Each team had six at-bats with runners in scoring position in the first two innings. The Cardinals went 0 for 6, with none of the six at-bats producing a ball that left the infield. The Phillies, on the other hand, went 3 for 6, the big blow a two-run single up the middle by Ryan Howard. Through two innings, the Phillies were leading 4-0, and the assumption throughout Citizens Bank Park was that the game was over.
Cardinals veteran right-hander Chris Carpenter, pitching on three days’ rest for the first time in 340 big league starts (regular and postseason combined), needed 23 pitches to record his first out, put himself in a 4-0 hole before he batted for the first time, and ultimately lasted only three innings.
Both Carpenter and Lee had issues with home-plate umpire Jerry Meals’s strike zone, and La Russa went so far as to rip Meals during his mid-game interview on TBS.
“Whatever the strike zone is, we’ll adjust,” La Russa said after the game, in regards to Meals’s strike zone. “[But] he had to figure out what the strike zone was.”

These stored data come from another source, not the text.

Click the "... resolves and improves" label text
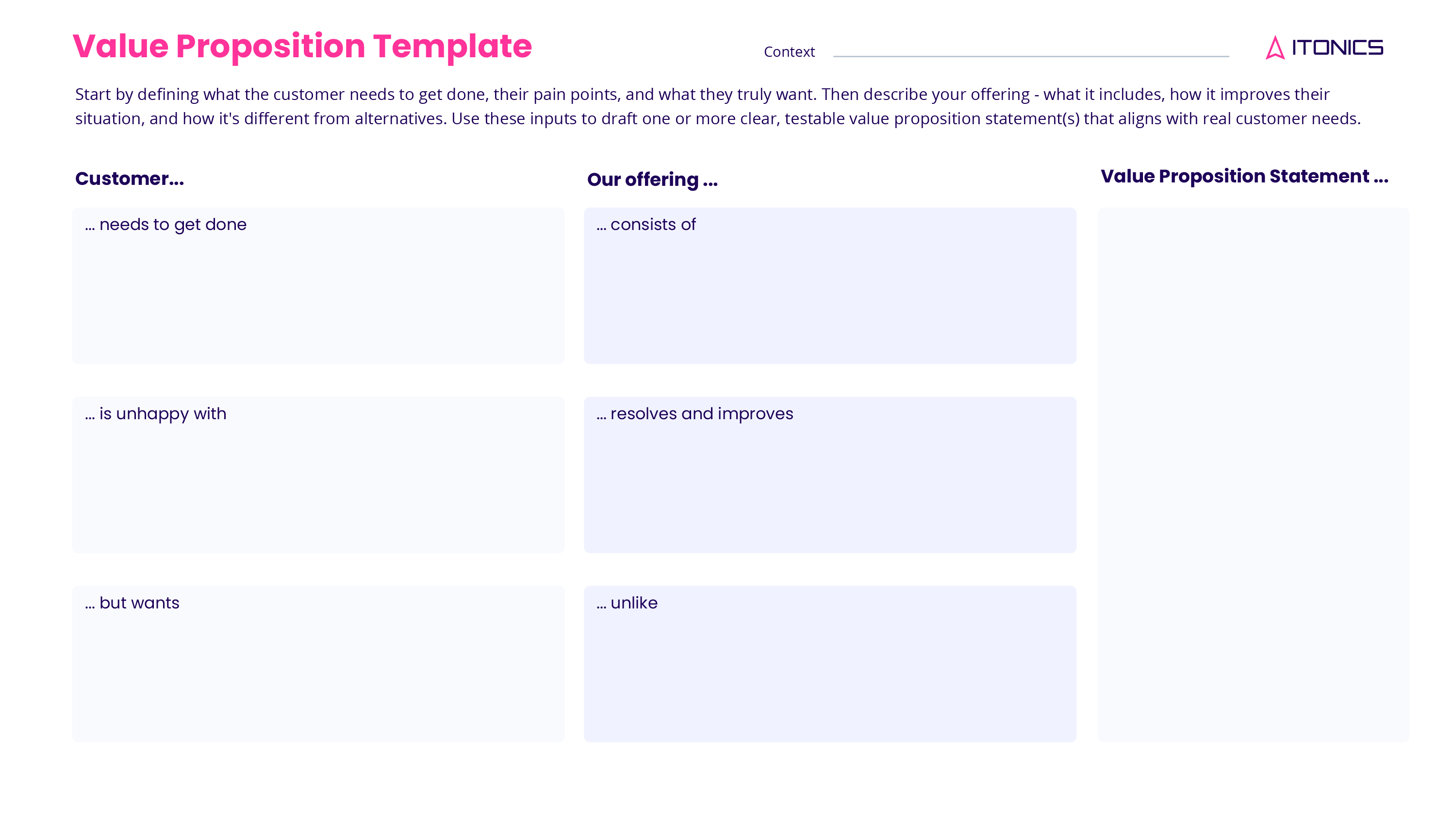Screen dimensions: 1456x819 pyautogui.click(x=695, y=414)
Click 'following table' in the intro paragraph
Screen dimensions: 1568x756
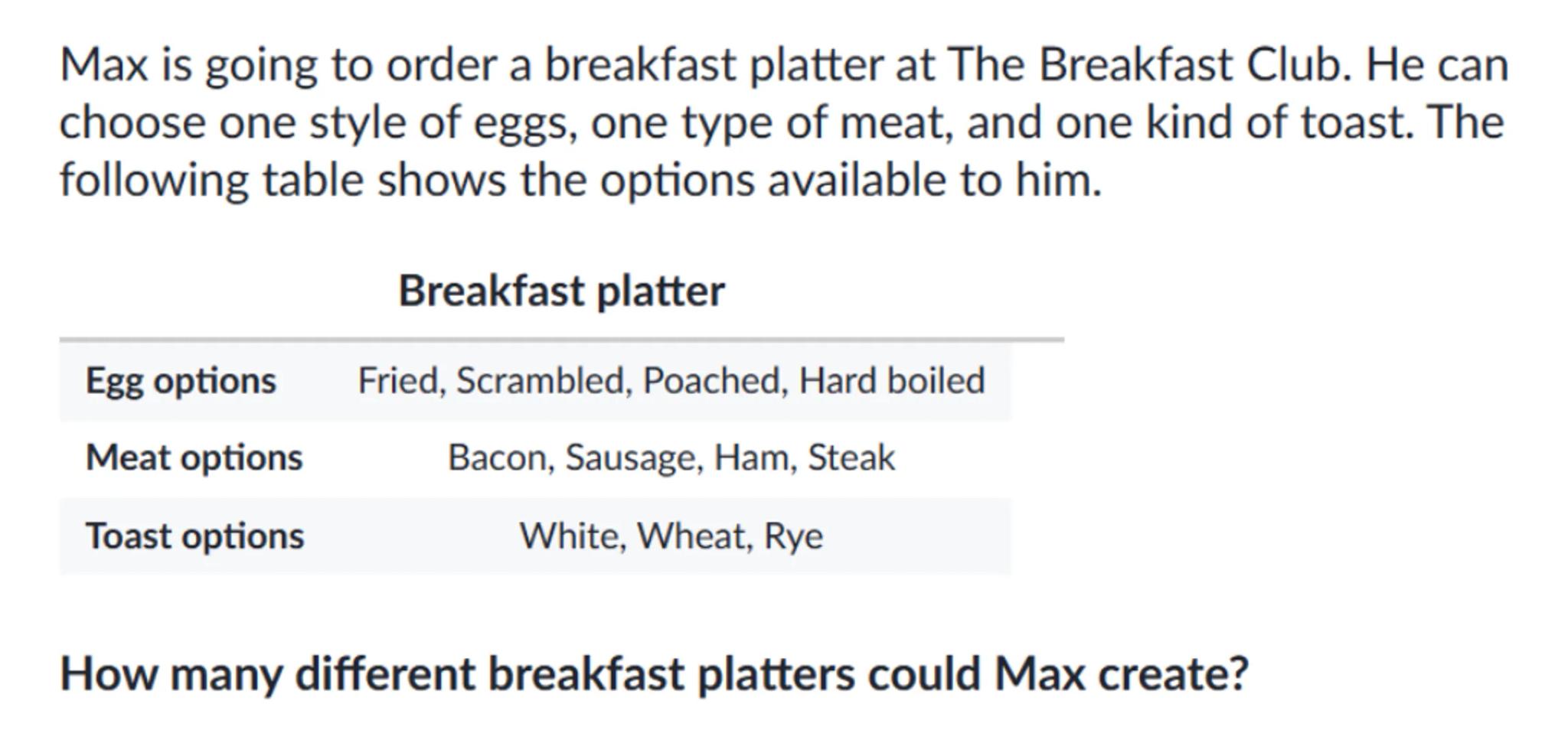tap(211, 181)
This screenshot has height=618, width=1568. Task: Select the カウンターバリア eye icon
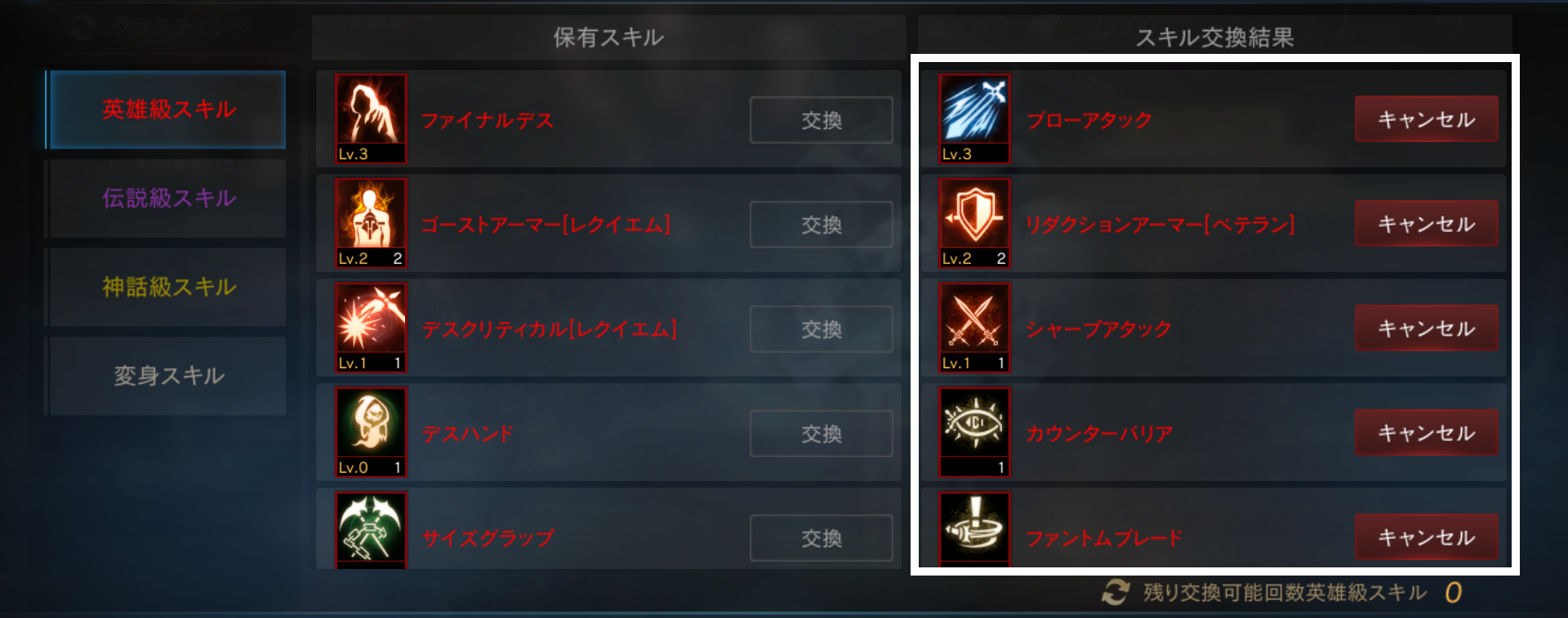(x=974, y=432)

Against the Cardinals’ bullpen, the Phillies’ offense — which had produced 15 runs in the first 11 innings of the series — went cold. At one point, 15 consecutive batters went down, and when shortstop Jimmy Rollins finally broke the string with a two-out single in the bottom of the seventh, putting the tying run on base, he was promptly picked off trying to steal.
La Russa emptied his bullpen as only La Russa can, at one point using four different relievers in a four-batter span to navigate the dangerous heart of the Phillies’ order in the eighth.
A light, cold rain was falling by the time the Phillies went down in order in the ninth inning against Cardinals closer Jason Motte. As the Cardinals shook each other’s hands on the infield, the Phillies scurried back to their clubhouse, tagged with a loss they could not have seen coming just a couple of hours earlier.